In the “Analysis/Open Group/Other information” dialog, we can specify an Affymetrix “probe set mask file” (*.msk file; or a tab-delimited text file with the first column of each line being the probe set name) to exclude some probe sets from the analysis. These probe sets will be handled as if they do not exist on the chip, by marking their CELs as “QC” (quality control). Thus their CELs are not used for the CEL-level normalization, and they do not enter any downstream analysis. Make sure to check “Ignore existing DCP file” and “Ignore existing cdf.bin file” to re-extract CEL and CDF files whenever you specify a probe set mask file or change its content. If no TXT files exist, dChip will re-compute present/absent calls as well excluding the masked probes.

When using the probe set mask file, be sure to extract DCP files anew from CEL and TXT files (by checking “Ignore existing DCP file” and uncheck “Data file type/DCP file”). This is because the existing DCP file has format corresponding to the original CDF file, and thus cannot be used with the new CDF file with some probe sets masked. By the same token, do not combine the DCP files using the original CDF file and the DCP file using CDF with mask file in the same group.

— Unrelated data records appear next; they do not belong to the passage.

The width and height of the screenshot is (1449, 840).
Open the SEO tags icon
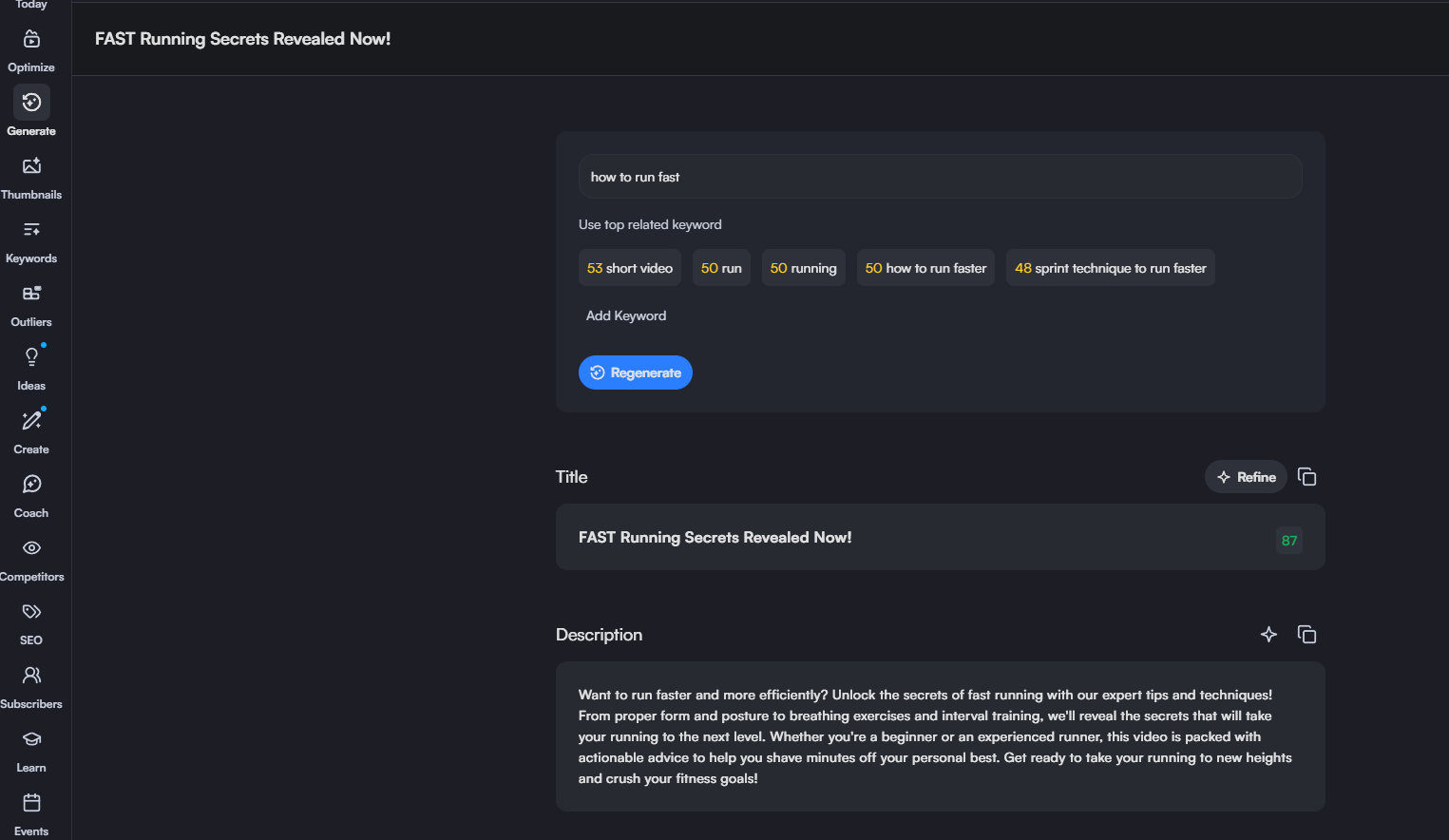31,612
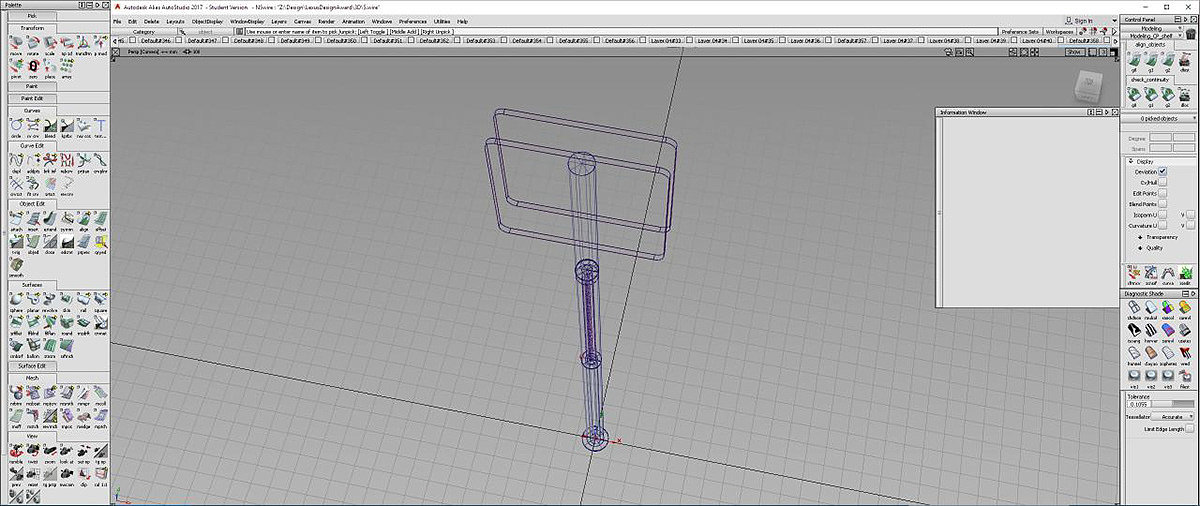Click the ViewCube navigation widget
The image size is (1200, 506).
(1089, 88)
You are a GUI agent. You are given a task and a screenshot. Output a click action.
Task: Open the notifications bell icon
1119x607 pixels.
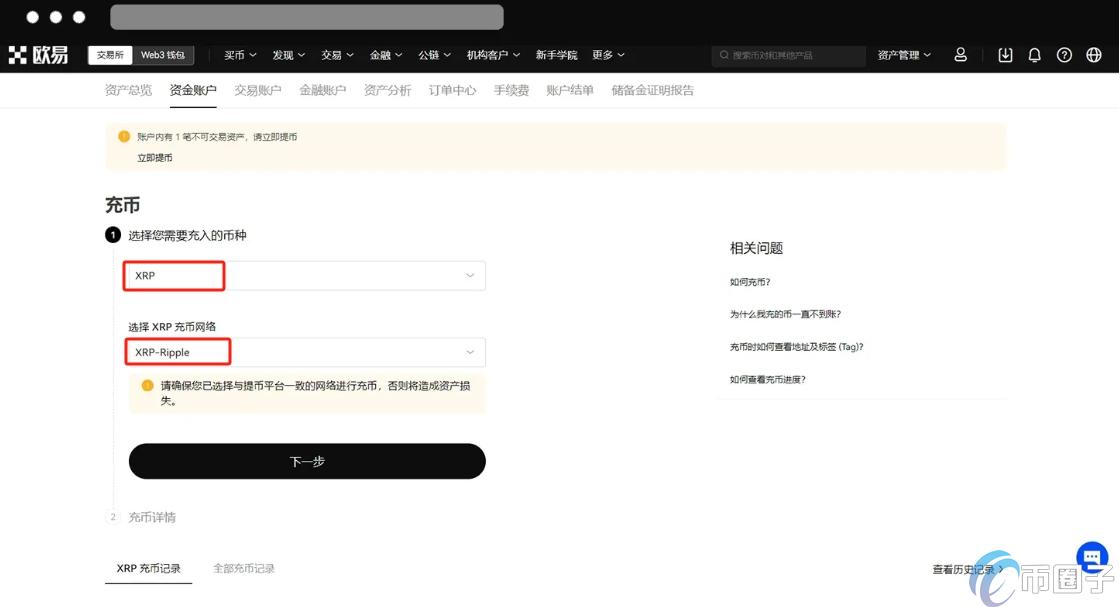click(1034, 54)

[V2/23/05+] The probe set mask file can also accept individual probes to mask them out from CDF file. Such probes may tend to cross-hybridize as found by other means. An example file is HG-U133A mask file.txt (Edited in Excel but save as tab-delimited text file), where in the 2nd column, “all” or empty or “1-x” (x is the maximal number of probe pairs in the probe set) means to mask out the whole probe set, and a probe number between “|” (such as “|10|”) is used to mask out individual probes. The probe numbers start from 1 and follow the same order as in the CDF files. Make sure not to have space in a line (e.g. use "1|2|5" instead of “1 | 2 | 5”). Alternatively, a custom CDF file may be used for the similar purposes.

[V2/28/07+] If the probe set mask file has "Including" in the first line, the file will be regarded as a probe set inclusion file. Only the probe sets in this file will be included in the cdf.bin file and used in downstream analysis including normalization. This is useful if only a subset of probe sets have targets in hybridization cocktail.